Background information
- Born: 9 January 1968 Larnaca, Cyprus
- Occupations: Singer; Composer;
- Years active: 1989–present
- Label: Panik Records
- Partner: Evridiki (1992–2001);

= George Theofanous =

Greek Cypriot composer and producer (born 1996)

George Theofanous (Γιώργος Θεοφάνους, /el/; born 9 January 1968) is a Greek Cypriot composer and producer. He has sold more than two million records and written more than 500 songs in the 1990s and 2000s. Recording artists for whom he has written and produced for include Nana Mouskouri, George Dalaras. His work has received a total of nine Arion Awards, which was an award show by IFPI Greece. He served as a judge for six seasons of the Greek edition of The X Factor from 2008 to 2011 and in the 2016 and 2019 seasons.

He studied guitar, piano, and music theory at the national conservatory of Greece. He continued his studies at Berklee College of Music in Boston, USA, majoring in arrangement. He has received several awards as a songwriter/producer both in Greece and Cyprus. In 1990 he settled in Athens where he began his career in the Greek music industry. In April 1993, he married Greek Cypriot singer Evridiki with whom he has collaborated extensively. Together they have one son, Aggelos, who was born in 1996. The couple divorced in 2001.

In 1999, Theofanous put together boy band ONE who became very popular in Greece and Cyprus, reaching platinum sales.

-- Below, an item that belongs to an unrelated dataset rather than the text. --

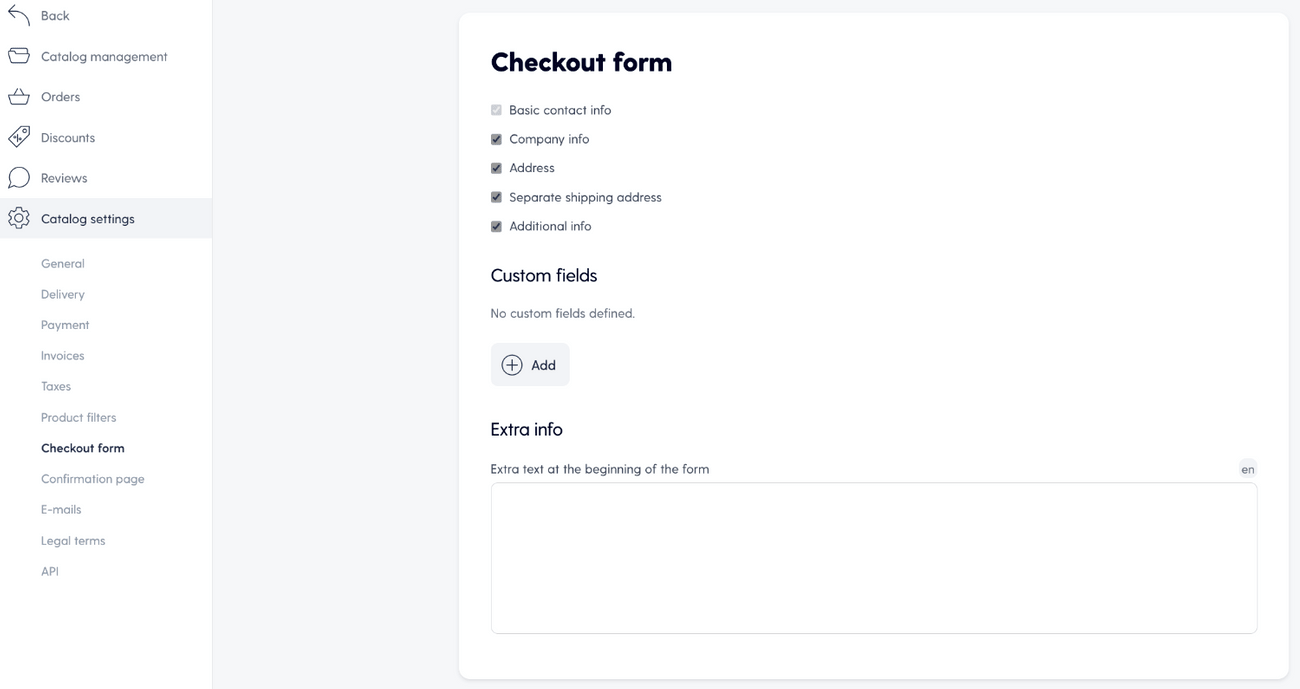Click the plus circle icon on Add
Viewport: 1300px width, 689px height.
point(512,365)

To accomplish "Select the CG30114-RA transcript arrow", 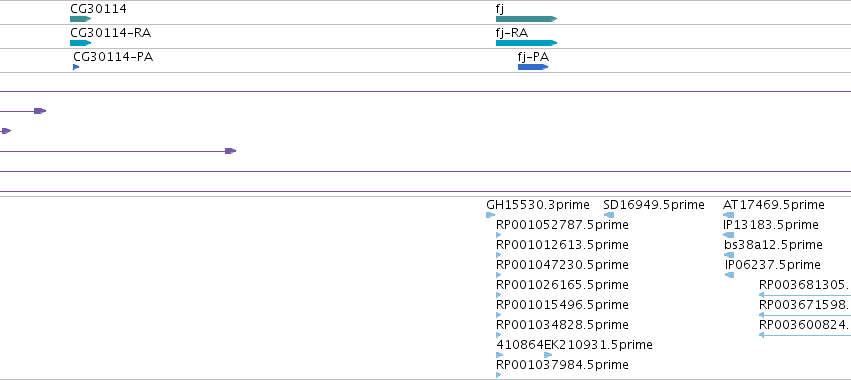I will pos(80,43).
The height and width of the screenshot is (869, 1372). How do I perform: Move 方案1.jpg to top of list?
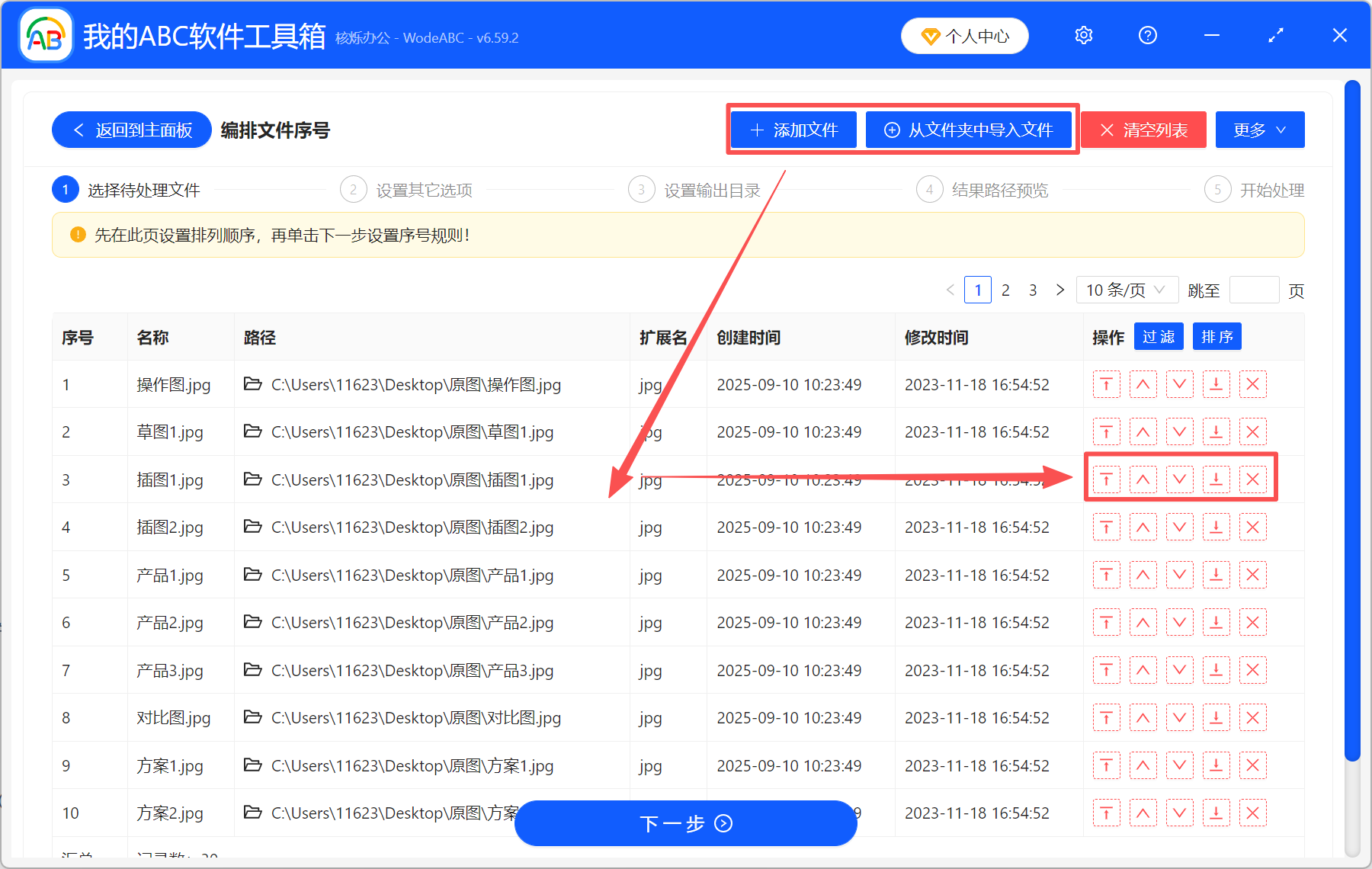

== Involvement in the Eurovision Song Contest ==

George Theofanous has composed three Cyprus entries, debuting in 1992 with singer Evridiki and the song "Teriazoume" which placed eleventh. He and Evridiki were reselected in 1994 with the song "Eimai Anthropos Ki Ego" and finished once again at eleventh place. Finally, CyBC selected Theofanous and his boy band ONE for the 2002 with the song "Gimme" which finished at sixth place. He conducted the Eurovision orchestra for four consecutive Cypriot entries, from 1992 to 1995.